[THE INPUT — start]

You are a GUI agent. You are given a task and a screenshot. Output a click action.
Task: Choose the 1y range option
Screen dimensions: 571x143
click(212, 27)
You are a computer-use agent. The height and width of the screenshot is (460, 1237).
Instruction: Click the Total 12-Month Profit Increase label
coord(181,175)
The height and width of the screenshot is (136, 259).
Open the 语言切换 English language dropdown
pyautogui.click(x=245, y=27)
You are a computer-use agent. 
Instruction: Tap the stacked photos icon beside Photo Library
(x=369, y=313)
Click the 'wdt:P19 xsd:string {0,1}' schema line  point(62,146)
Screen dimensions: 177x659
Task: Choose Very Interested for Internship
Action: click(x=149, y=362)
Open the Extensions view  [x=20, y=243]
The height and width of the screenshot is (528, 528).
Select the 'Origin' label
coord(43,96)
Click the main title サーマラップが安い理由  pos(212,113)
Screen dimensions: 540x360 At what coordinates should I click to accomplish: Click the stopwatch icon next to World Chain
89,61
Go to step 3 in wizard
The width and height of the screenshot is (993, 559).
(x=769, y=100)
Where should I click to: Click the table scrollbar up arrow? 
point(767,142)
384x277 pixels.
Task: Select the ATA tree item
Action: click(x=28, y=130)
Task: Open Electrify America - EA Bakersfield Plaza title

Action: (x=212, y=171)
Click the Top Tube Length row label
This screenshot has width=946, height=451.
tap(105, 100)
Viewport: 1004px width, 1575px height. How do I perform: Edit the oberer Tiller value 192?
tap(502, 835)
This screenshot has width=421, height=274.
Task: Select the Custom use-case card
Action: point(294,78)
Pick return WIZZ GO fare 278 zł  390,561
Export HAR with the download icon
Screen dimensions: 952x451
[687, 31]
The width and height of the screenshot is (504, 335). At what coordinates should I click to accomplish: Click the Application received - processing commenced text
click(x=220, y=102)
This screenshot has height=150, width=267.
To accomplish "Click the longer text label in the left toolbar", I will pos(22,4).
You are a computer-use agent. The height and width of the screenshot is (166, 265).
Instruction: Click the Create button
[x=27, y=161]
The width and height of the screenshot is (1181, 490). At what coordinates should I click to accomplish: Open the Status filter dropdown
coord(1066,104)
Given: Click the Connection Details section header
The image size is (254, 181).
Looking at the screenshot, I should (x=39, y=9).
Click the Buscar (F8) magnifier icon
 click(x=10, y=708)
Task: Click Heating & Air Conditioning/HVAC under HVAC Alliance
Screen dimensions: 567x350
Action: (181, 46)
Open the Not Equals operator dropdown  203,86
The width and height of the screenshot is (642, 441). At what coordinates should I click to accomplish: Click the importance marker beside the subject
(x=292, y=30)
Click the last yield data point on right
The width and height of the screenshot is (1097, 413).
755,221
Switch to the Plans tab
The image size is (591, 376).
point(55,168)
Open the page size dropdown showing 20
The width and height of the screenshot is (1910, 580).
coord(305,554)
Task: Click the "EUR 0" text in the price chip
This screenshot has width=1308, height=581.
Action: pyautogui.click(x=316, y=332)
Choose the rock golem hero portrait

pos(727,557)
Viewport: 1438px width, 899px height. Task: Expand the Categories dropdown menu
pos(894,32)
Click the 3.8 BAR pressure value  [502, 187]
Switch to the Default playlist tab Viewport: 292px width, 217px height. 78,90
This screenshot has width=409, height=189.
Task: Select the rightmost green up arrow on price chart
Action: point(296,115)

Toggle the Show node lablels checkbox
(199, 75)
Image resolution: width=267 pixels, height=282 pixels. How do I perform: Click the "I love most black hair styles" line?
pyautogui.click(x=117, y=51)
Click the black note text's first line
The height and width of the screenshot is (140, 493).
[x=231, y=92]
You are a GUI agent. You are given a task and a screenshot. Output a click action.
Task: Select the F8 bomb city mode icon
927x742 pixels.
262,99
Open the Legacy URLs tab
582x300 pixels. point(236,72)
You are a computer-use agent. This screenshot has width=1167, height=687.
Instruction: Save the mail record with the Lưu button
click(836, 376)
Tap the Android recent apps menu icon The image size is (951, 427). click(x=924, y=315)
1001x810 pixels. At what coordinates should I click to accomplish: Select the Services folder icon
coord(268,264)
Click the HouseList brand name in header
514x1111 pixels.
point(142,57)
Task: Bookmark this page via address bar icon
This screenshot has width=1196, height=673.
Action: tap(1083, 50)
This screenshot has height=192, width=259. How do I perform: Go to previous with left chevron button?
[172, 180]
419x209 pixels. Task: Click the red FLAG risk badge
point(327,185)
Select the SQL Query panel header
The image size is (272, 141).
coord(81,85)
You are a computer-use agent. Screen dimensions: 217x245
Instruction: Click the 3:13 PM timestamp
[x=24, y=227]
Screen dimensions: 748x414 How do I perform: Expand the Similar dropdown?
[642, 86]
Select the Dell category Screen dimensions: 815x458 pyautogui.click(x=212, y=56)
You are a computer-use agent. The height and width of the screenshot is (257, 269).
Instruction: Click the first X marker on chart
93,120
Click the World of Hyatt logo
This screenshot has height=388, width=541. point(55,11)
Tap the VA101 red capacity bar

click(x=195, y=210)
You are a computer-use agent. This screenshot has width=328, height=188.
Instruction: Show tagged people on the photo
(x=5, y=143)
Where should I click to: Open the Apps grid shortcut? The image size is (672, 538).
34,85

[THE INPUT — finish]

EXERCISE BRIEF. Only the lines from the one containing "Where should I click to: Open" through the last line of the records belong in the answer, each written out exactly.

SOLVED EXERCISE.
Where should I click to: Open the Apps grid shortcut? The image size is (672, 538).
34,85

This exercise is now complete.